Format the rows from the start through the line containing "[x=358, y=617]" as a Markdown table with the columns Line No. and Content, skipping blank lines.
··· DATA SHOWN
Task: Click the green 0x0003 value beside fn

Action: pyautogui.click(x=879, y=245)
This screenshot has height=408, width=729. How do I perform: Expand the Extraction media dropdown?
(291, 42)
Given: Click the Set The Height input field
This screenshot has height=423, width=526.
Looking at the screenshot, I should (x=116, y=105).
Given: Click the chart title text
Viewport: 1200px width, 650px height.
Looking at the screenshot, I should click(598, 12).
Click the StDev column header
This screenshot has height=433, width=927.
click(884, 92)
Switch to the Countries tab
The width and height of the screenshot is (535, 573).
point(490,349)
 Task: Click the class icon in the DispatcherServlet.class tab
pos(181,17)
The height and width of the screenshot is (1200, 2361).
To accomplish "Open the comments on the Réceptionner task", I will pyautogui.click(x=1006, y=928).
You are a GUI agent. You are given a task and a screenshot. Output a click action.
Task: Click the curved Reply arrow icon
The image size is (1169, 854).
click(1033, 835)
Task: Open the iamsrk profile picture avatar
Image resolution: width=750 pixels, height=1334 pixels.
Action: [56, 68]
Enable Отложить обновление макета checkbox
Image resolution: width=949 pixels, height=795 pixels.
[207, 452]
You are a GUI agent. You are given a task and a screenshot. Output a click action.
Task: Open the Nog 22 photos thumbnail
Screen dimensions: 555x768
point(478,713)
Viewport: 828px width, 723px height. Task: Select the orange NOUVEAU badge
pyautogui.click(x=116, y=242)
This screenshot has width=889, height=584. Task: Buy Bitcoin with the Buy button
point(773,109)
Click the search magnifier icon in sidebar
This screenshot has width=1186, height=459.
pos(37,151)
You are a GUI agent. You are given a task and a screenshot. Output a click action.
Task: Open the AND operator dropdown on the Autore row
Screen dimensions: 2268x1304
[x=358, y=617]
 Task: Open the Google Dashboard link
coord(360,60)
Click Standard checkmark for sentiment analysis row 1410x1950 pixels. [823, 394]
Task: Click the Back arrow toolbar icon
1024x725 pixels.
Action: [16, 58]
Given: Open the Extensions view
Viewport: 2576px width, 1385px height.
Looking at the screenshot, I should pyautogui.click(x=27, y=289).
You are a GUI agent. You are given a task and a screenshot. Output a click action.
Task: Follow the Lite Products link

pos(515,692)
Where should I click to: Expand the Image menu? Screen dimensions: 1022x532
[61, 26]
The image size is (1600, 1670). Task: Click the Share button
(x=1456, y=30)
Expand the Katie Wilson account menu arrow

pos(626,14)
······
-- CORRECT RESULT --
| Line No. | Content |
|---|---|
| 1 | Task: Click the green 0x0003 value beside fn |
| 2 | Action: pyautogui.click(x=879, y=245) |
| 3 | This screenshot has height=408, width=729. How do I perform: Expand the Extraction media dropdown? |
| 4 | (291, 42) |
| 5 | Given: Click the Set The Height input field |
| 6 | This screenshot has height=423, width=526. |
| 7 | Looking at the screenshot, I should (x=116, y=105). |
| 8 | Given: Click the chart title text |
| 9 | Viewport: 1200px width, 650px height. |
| 10 | Looking at the screenshot, I should click(598, 12). |
| 11 | Click the StDev column header |
| 12 | This screenshot has height=433, width=927. |
| 13 | click(884, 92) |
| 14 | Switch to the Countries tab |
| 15 | The width and height of the screenshot is (535, 573). |
| 16 | point(490,349) |
| 17 |  Task: Click the class icon in the DispatcherServlet.class tab |
| 18 | pos(181,17) |
| 19 | The height and width of the screenshot is (1200, 2361). |
| 20 | To accomplish "Open the comments on the Réceptionner task", I will pyautogui.click(x=1006, y=928). |
| 21 | You are a GUI agent. You are given a task and a screenshot. Output a click action. |
| 22 | Task: Click the curved Reply arrow icon |
| 23 | The image size is (1169, 854). |
| 24 | click(1033, 835) |
| 25 | Task: Open the iamsrk profile picture avatar |
| 26 | Image resolution: width=750 pixels, height=1334 pixels. |
| 27 | Action: [56, 68] |
| 28 | Enable Отложить обновление макета checkbox |
| 29 | Image resolution: width=949 pixels, height=795 pixels. |
| 30 | [207, 452] |
| 31 | You are a GUI agent. You are given a task and a screenshot. Output a click action. |
| 32 | Task: Open the Nog 22 photos thumbnail |
| 33 | Screen dimensions: 555x768 |
| 34 | point(478,713) |
| 35 | Viewport: 828px width, 723px height. Task: Select the orange NOUVEAU badge |
| 36 | pyautogui.click(x=116, y=242) |
| 37 | This screenshot has width=889, height=584. Task: Buy Bitcoin with the Buy button |
| 38 | point(773,109) |
| 39 | Click the search magnifier icon in sidebar |
| 40 | This screenshot has width=1186, height=459. |
| 41 | pos(37,151) |
| 42 | You are a GUI agent. You are given a task and a screenshot. Output a click action. |
| 43 | Task: Open the AND operator dropdown on the Autore row |
| 44 | Screen dimensions: 2268x1304 |
| 45 | [x=358, y=617] |